Railroad pictures from Tuscaloosa, Alabama and beyond

Ringling Brothers and Barnum & Bailey Circus Train

Blue Unit



(Pictures below text)

One note of safety: I asked permission of a circus employee before poking through the yard and getting up close to the circus train equipment. Also note that you are not aloud inside the train without an invitation and escort! To do otherwise is tresspassing and they will have you arrested!

The Ringling Brothers and Barnum & Bailey Circus tours the country constantly by train. Each tour lasts 18 or 19 months, then 4 or 5 months are spent rehersing a new tour. There are two trains and two different tours on the road--the Red Unit and the Blue Unit. With two different shows that last two years each, every city visited gets a different show every year.

While the circus train was stopped in Huntsville, Al in November 1998, I managed to get down to see it a few times. My second time down there, I met an employee named Matt; he was the train plumber. He was filling the fresh water tanks on some of the passenger cars when I met him and talked with him for about an hour and a half.

Matt told me that the train had on plumber, an electrician or two (I forget), a carpenter or two, Trainmaster, Assistant Trainmaster, mechanics--all the maintenance men needed to keep the train running inside and out, both from a railroad aspect and an appartment or small city on wheels aspect. (They can change out bad wheels and even trucks on the passenger cars while on the road!).

The last day the train was in town I also briefly met the Trainmaster and a seamstress with the circus. I also met the local NS signal maintainer, NS's Road Foreman of Engines for the district, and another regional NS manager. The NS people where there while the train was packing up, and getting ready to leave. The Road Foreman of Engines also had to ride in the cab the entire route as the line is not normally cleared for passenger trains.

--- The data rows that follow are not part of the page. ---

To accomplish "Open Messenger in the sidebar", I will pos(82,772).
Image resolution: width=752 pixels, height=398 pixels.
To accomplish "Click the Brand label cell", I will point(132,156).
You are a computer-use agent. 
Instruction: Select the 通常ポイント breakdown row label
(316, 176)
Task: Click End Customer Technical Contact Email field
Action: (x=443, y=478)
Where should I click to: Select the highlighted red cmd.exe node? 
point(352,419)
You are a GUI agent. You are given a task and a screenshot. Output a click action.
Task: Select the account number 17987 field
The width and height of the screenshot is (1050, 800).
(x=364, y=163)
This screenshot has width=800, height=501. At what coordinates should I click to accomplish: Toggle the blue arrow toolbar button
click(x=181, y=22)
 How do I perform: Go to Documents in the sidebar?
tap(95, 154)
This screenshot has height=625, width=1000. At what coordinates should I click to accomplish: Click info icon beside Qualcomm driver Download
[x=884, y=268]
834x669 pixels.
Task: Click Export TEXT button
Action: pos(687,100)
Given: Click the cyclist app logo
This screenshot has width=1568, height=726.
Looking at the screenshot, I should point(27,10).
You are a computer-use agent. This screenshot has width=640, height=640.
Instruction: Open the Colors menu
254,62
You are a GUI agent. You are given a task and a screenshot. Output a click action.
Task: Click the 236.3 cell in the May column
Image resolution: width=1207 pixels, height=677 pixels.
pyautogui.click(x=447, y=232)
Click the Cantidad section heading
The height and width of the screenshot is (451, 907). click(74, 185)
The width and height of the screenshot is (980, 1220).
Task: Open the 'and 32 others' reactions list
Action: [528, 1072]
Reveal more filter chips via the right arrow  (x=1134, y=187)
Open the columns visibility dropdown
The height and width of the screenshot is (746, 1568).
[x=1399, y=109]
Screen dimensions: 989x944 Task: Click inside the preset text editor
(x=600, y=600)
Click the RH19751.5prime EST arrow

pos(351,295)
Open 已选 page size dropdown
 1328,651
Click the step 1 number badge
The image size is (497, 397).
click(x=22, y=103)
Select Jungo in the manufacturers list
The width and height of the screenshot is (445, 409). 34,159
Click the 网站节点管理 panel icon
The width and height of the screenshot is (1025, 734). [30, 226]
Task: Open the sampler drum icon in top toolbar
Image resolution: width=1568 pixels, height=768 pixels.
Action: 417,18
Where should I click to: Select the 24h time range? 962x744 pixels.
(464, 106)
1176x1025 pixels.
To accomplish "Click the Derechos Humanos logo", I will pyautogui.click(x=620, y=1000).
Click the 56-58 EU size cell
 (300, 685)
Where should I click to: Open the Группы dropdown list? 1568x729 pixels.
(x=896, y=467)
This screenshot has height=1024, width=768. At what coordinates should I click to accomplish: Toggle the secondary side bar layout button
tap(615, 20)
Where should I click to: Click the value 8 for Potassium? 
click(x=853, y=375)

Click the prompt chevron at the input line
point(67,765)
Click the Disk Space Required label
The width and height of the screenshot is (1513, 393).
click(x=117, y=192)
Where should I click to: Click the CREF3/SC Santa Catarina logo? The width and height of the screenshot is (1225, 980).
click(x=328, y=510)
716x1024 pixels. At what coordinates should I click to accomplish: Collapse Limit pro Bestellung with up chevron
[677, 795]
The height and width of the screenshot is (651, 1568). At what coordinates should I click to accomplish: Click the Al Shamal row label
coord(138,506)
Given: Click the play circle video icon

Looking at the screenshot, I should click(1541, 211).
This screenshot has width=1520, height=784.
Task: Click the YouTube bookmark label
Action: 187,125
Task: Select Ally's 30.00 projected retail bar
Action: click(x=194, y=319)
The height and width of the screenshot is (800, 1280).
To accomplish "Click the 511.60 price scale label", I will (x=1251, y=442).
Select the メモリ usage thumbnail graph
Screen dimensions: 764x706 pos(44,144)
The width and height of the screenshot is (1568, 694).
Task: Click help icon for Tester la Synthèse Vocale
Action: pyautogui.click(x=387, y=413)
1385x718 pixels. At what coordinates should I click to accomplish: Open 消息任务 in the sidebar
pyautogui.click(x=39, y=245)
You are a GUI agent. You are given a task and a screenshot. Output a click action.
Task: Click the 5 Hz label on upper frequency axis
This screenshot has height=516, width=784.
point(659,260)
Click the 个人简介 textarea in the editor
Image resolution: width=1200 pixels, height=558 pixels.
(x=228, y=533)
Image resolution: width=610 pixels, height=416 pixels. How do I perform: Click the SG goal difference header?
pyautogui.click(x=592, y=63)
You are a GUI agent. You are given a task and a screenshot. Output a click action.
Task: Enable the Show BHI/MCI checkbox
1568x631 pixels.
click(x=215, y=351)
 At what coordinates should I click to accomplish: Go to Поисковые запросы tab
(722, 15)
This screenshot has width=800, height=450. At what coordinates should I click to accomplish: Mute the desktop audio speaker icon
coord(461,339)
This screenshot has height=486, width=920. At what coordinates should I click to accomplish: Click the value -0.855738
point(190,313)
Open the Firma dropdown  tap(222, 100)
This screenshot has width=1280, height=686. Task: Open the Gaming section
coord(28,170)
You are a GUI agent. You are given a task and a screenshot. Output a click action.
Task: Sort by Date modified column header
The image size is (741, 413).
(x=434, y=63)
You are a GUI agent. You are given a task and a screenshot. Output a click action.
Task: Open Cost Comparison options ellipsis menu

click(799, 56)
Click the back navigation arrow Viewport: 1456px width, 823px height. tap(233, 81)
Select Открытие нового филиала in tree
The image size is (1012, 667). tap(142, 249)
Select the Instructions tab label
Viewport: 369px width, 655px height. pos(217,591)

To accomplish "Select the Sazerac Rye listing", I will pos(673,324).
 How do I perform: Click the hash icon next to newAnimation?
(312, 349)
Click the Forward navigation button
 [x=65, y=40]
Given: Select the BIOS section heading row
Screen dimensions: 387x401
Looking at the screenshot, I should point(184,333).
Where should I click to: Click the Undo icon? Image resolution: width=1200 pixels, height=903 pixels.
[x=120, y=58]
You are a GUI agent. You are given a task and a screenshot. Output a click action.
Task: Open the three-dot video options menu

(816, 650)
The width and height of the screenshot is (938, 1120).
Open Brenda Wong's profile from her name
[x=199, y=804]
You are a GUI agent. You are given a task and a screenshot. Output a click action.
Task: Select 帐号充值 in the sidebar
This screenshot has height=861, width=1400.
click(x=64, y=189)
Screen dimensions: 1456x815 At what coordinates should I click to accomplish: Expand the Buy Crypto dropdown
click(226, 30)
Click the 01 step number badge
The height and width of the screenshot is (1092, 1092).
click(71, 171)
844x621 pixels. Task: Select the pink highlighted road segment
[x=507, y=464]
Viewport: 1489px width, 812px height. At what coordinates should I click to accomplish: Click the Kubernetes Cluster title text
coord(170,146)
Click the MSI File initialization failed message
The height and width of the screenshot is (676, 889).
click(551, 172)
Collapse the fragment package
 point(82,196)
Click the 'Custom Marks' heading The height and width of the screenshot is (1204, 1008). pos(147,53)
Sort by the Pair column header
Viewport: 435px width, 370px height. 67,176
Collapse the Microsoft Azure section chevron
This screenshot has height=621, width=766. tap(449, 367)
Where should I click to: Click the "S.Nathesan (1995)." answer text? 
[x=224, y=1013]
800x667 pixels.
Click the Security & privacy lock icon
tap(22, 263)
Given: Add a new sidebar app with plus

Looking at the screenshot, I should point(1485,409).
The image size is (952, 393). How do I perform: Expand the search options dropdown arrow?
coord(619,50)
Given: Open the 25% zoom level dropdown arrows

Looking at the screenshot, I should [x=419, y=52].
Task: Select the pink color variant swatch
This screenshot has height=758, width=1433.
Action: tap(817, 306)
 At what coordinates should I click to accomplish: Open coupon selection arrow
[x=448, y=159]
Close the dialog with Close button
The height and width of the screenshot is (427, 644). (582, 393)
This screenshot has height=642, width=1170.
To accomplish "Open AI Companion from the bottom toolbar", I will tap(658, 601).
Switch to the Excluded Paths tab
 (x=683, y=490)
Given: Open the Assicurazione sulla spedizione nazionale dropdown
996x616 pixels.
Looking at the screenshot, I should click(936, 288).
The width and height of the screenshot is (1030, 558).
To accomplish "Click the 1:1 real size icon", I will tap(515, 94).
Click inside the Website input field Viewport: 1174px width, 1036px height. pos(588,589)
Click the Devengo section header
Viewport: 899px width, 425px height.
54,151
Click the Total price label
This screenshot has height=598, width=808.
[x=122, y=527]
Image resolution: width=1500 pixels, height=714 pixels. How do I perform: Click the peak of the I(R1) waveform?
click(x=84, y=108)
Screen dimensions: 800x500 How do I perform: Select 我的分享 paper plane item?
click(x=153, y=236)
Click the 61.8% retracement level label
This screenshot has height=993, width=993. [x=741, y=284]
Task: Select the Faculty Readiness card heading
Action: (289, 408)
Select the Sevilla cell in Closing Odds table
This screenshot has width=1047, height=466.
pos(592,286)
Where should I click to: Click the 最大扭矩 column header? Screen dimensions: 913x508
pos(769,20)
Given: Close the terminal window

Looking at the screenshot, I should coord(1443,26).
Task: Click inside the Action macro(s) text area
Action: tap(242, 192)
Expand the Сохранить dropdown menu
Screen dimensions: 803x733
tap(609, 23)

It was really amazing to watch the circus pack up on their last day in Huntsville (a Sunday). The last show started at 2:00pm, and as soon as someone finished their act, they came back to the train and started to packup. The real packing didn't get started until about 5:00 or so, when the street by the yard was closed by Huntsville City police so the train could block the crossing as the flat cars were loaded and the train made up. It wasn't until about 12:00am until the train finally pulled out of Huntsville that night...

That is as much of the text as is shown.